*SUPPLIED MATERIAL*
###

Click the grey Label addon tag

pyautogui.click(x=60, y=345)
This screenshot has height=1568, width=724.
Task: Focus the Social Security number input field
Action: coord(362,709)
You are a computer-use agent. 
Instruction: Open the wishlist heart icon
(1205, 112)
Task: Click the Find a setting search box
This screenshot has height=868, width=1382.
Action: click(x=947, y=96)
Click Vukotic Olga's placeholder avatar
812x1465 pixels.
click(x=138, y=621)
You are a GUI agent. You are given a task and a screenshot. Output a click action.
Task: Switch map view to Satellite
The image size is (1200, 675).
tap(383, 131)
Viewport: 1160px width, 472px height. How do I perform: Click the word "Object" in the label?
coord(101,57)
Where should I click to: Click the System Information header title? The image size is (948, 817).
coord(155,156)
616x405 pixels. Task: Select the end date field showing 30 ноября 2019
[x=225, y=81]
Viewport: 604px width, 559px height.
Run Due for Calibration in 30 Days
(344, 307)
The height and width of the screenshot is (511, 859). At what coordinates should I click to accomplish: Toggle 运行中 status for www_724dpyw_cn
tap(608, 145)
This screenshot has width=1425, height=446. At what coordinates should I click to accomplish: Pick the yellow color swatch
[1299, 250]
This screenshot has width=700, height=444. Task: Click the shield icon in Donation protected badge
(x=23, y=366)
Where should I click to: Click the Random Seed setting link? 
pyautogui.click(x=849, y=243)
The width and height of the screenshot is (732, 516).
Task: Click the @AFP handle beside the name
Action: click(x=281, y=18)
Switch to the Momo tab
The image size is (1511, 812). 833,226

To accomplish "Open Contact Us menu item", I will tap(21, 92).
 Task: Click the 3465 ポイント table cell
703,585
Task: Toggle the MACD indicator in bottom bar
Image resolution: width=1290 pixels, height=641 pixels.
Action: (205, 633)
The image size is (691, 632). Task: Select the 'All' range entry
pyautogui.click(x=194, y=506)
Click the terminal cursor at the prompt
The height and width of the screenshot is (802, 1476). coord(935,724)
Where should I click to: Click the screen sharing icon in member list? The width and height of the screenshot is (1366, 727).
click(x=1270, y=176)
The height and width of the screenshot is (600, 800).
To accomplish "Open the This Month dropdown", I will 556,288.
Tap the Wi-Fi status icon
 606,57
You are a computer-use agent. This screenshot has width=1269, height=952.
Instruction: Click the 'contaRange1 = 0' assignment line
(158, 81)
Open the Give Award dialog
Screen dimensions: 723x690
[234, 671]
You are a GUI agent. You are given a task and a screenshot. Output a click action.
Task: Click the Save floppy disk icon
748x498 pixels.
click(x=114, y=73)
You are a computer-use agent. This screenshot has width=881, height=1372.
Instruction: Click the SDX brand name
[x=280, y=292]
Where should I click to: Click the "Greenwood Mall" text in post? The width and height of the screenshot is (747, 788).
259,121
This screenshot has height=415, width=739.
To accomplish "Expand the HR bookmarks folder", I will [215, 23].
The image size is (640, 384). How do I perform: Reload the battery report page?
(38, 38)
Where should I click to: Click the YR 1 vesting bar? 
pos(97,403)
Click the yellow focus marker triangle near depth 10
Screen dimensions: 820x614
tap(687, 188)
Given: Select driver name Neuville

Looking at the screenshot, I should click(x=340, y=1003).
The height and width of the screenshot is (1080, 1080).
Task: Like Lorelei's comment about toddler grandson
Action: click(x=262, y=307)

###

*ASSIGNMENT*
Repeat all the records. Match each line exactly.

*TASK ANSWER*
Click the grey Label addon tag

pyautogui.click(x=60, y=345)
This screenshot has height=1568, width=724.
Task: Focus the Social Security number input field
Action: coord(362,709)
You are a computer-use agent. 
Instruction: Open the wishlist heart icon
(1205, 112)
Task: Click the Find a setting search box
This screenshot has height=868, width=1382.
Action: click(x=947, y=96)
Click Vukotic Olga's placeholder avatar
812x1465 pixels.
click(x=138, y=621)
You are a GUI agent. You are given a task and a screenshot. Output a click action.
Task: Switch map view to Satellite
The image size is (1200, 675).
tap(383, 131)
Viewport: 1160px width, 472px height. How do I perform: Click the word "Object" in the label?
coord(101,57)
Where should I click to: Click the System Information header title? The image size is (948, 817).
coord(155,156)
616x405 pixels. Task: Select the end date field showing 30 ноября 2019
[x=225, y=81]
Viewport: 604px width, 559px height.
Run Due for Calibration in 30 Days
(344, 307)
The height and width of the screenshot is (511, 859). At what coordinates should I click to accomplish: Toggle 运行中 status for www_724dpyw_cn
tap(608, 145)
This screenshot has width=1425, height=446. At what coordinates should I click to accomplish: Pick the yellow color swatch
[1299, 250]
This screenshot has width=700, height=444. Task: Click the shield icon in Donation protected badge
(x=23, y=366)
Where should I click to: Click the Random Seed setting link? 
pyautogui.click(x=849, y=243)
The width and height of the screenshot is (732, 516).
Task: Click the @AFP handle beside the name
Action: click(x=281, y=18)
Switch to the Momo tab
The image size is (1511, 812). 833,226

To accomplish "Open Contact Us menu item", I will tap(21, 92).
 Task: Click the 3465 ポイント table cell
703,585
Task: Toggle the MACD indicator in bottom bar
Image resolution: width=1290 pixels, height=641 pixels.
Action: (205, 633)
The image size is (691, 632). Task: Select the 'All' range entry
pyautogui.click(x=194, y=506)
Click the terminal cursor at the prompt
The height and width of the screenshot is (802, 1476). coord(935,724)
Where should I click to: Click the screen sharing icon in member list? The width and height of the screenshot is (1366, 727).
click(x=1270, y=176)
The height and width of the screenshot is (600, 800).
To accomplish "Open the This Month dropdown", I will 556,288.
Tap the Wi-Fi status icon
 606,57
You are a computer-use agent. This screenshot has width=1269, height=952.
Instruction: Click the 'contaRange1 = 0' assignment line
(158, 81)
Open the Give Award dialog
Screen dimensions: 723x690
[234, 671]
You are a GUI agent. You are given a task and a screenshot. Output a click action.
Task: Click the Save floppy disk icon
748x498 pixels.
click(x=114, y=73)
You are a computer-use agent. This screenshot has width=881, height=1372.
Instruction: Click the SDX brand name
[x=280, y=292]
Where should I click to: Click the "Greenwood Mall" text in post? The width and height of the screenshot is (747, 788).
259,121
This screenshot has height=415, width=739.
To accomplish "Expand the HR bookmarks folder", I will [215, 23].
The image size is (640, 384). How do I perform: Reload the battery report page?
(38, 38)
Where should I click to: Click the YR 1 vesting bar? 
pos(97,403)
Click the yellow focus marker triangle near depth 10
Screen dimensions: 820x614
tap(687, 188)
Given: Select driver name Neuville

Looking at the screenshot, I should click(x=340, y=1003).
The height and width of the screenshot is (1080, 1080).
Task: Like Lorelei's comment about toddler grandson
Action: click(x=262, y=307)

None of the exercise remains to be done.